Crashworthiness Issues in Automotive Products Liability Cases

Crashworthiness Issues in Automotive Products Liability Cases

In order to succeed in a products liability action against the manufacturer or seller of a motor vehicle, a plaintiff has to show that the vehicle as sold contained a defect that created an unreasonable risk of death, personal injury, or property damage when used for its intended purpose and that the defect caused an accident or similar occurrence, such as a vehicle fire, that resulted in the loss for which the plaintiff seeks to recover damages. Automotive products liability cases may involve allegations that a car or truck was defective in some aspect of the way in which it was designed, in the manner in which its parts were manufactured and assembled into a complete vehicle, or due to a failure to warn the purchaser or user of the vehicle of some danger inherent in its use and operation. Cases involving the doctrine of crashworthiness (which is sometimes referred to as enhanced injury or second collision) constitute a subset of those cases in which it is alleged that a design defect in a vehicle was the cause of the injuries complained of.

A plaintiff making a crashworthiness claim essentially asserts that because manufacturers know that cars and trucks will be involved in collisions during the ordinary course of their operation, a manufacturer’s failure to design a vehicle so as to provide as much protection as reasonably possible against injury in the event that a collision should take place is itself a defect in the design of the vehicle for which the manufacturer should be held liable. Crashworthiness allegations can involve the physical configuration of the part of a vehicle with which an occupant comes in contact in the course of a collision and its aftermath, or the failure to equip the vehicle with a safety feature that would arguably have prevented or mitigated the injuries received. A court may require a plaintiff making a crashworthiness claim to demonstrate the feasibility of an alternative design that could have been employed in the vehicle in place of the allegedly defective design element.
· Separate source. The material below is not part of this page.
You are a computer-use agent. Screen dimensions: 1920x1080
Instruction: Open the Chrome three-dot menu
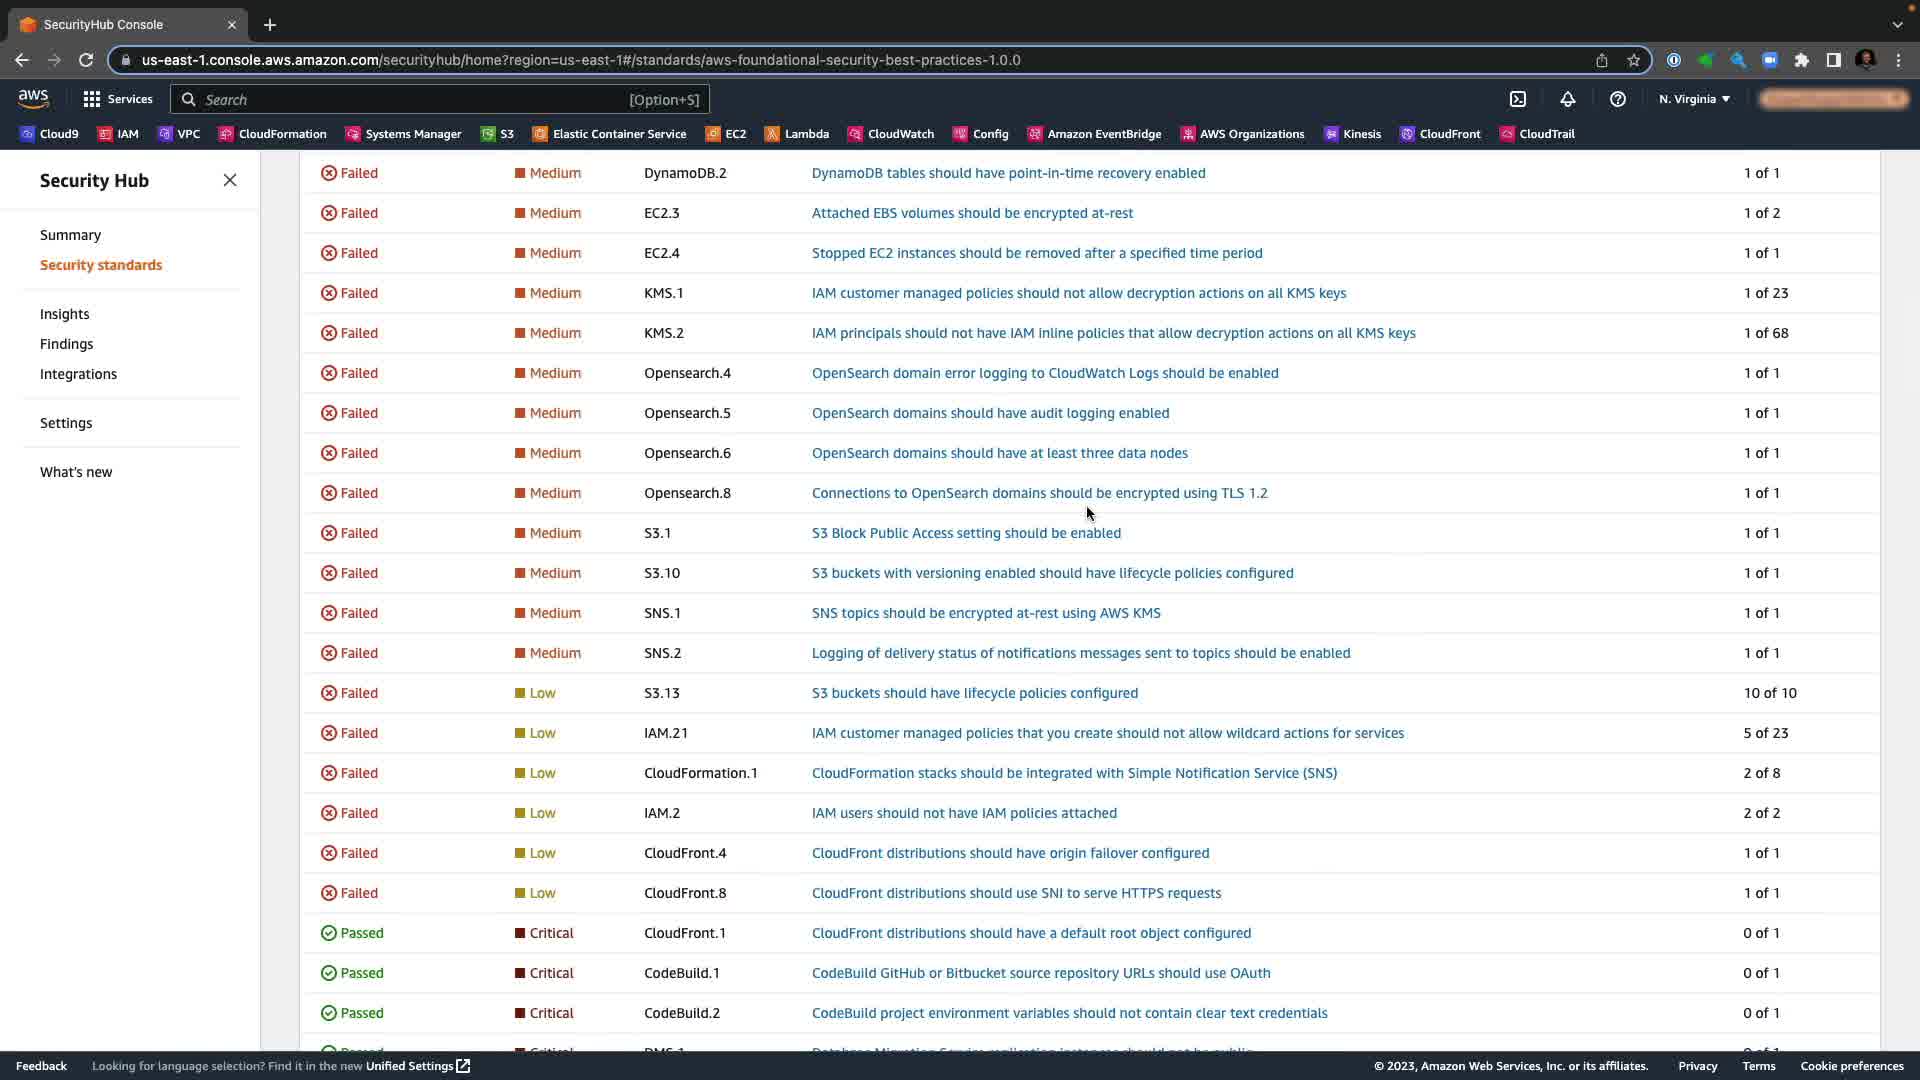1898,60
The law of products liability in the United States, including automotive products liability law, has evolved for more than half a century out of developments in the separate legal systems of the various states rather than out of a single unified body of federal law. (The National Highway Traffic Safety Administration, popularly known as NHTSA, has enacted a body of Federal Motor Vehicle Safety Standards, or FMVSS, with which every new motor vehicle sold in the United States has to comply, and these regulatory standards may play a part in some automotive products liability cases.) While the principles of products liability law in the different states contain many similarities, the legal standards governing crashworthiness claims in automotive products liability cases will vary from state to state.